Normes de référence du contrôle de la constitutionnalité en France

Les normes de référence du contrôle de constitutionnalité en France sont les prescriptions juridiques inscrites dans la Constitution du 4 octobre 1958 au regard desquelles le Conseil constitutionnel apprécie la constitutionnalité des actes qui sont portés à son examen. Lorsque le Conseil constitutionnel contrôle les lois, il ne les contrôle pas forcément en vertu de la Constitution stricto sensu mais également en se rapportant à d’autres normes de contrôle, n’ayant pas valeur constitutionnelle.

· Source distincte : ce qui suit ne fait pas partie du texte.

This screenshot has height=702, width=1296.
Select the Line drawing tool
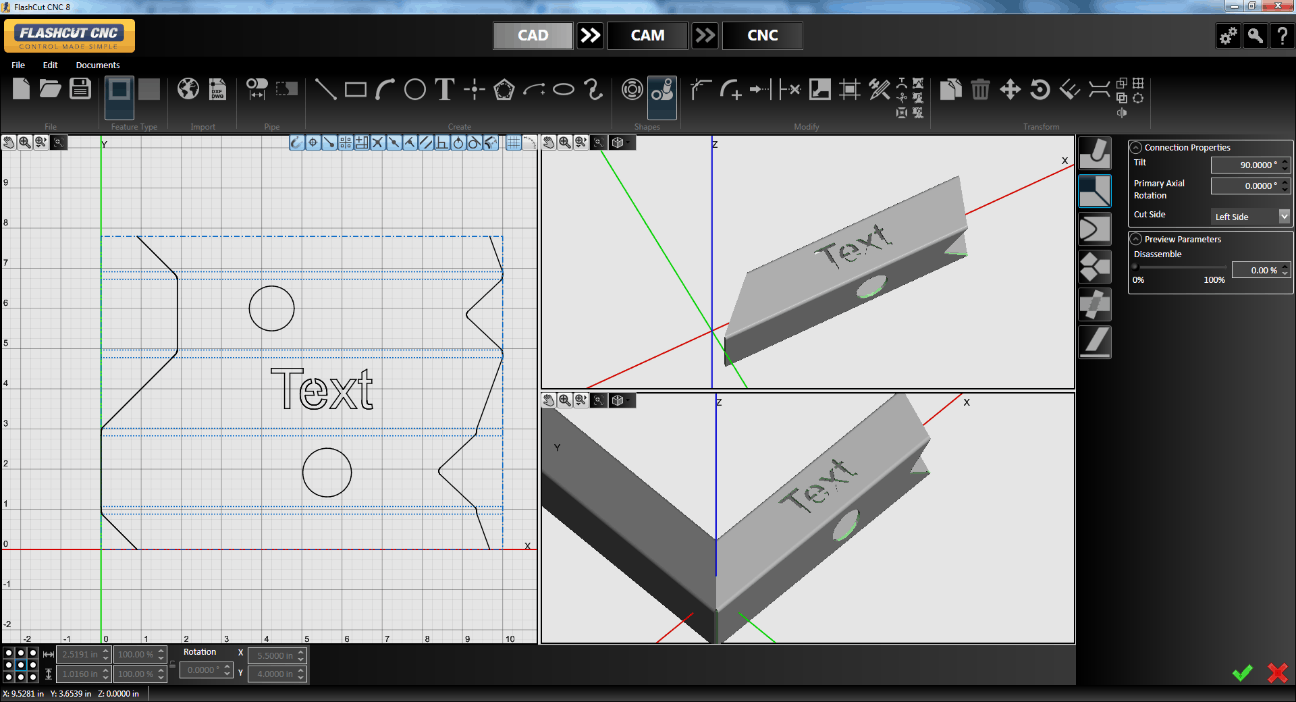(325, 90)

Pour designer l'ensemble des textes au regard desquels les lois sont contrôlées, une partie de la doctrine utilise l'expression « Bloc de constitutionnalité » de Louis Favoreu. De nos jours, on parle davantage de « normes de références du contrôle de constitutionnalité » plutôt que du « bloc de constitutionnalité ». Il est essentiel de distinguer les normes de référence qui sont inscrites dans le texte de la Constitution et celles dégagées par le Conseil constitutionnel.

Normes inscrites explicitement dans le texte de la Constitution modifier

Ces normes comprennent, la Constitution du 4 octobre 1958 stricto sensu, l'intégralité du texte, préambule inclus, étant une norme de référence du contrôle de constitutionnalité, la Déclaration des droits de l'homme et du citoyen de 1789, qui constitue le deuxième élément des normes de référence du contrôle de constitutionnalité. Depuis la décision de principe du 27 décembre 1973, Taxation d'office (n° 73-51 DC). On retrouve notamment, le préambule de la Constitution de 1946 reconnue comme faisant partie du bloc de constitutionnalité par la décision du Conseil constitutionnel Liberté d'association du 16 juillet 1971 (n°71-44 DC). Et enfin, la Charte de l'environnement de 2004, entrée en vigueur par la loi constitutionnelle du 1er mars 2005 (n°2005-205, JO,2 mars) constitue le quatrième texte de valeur constitutionnelle servant de norme de référence au contrôle de constitutionnalité. La Charte de l’environnement a été mobilisée pour la première fois dans la décision du 19 juin 2008 sur la loi OGM qui lui consacre pleine valeur constitutionnelle. Cette jurisprudence est suivie quelques mois plus tard par l’arrêt Commune d’Annecy du 3 octobre 2008, décision dans laquelle le Conseil d’État a mobilisé la charte de l’environnement pour la première fois et lui reconnait valeur constitutionnelle.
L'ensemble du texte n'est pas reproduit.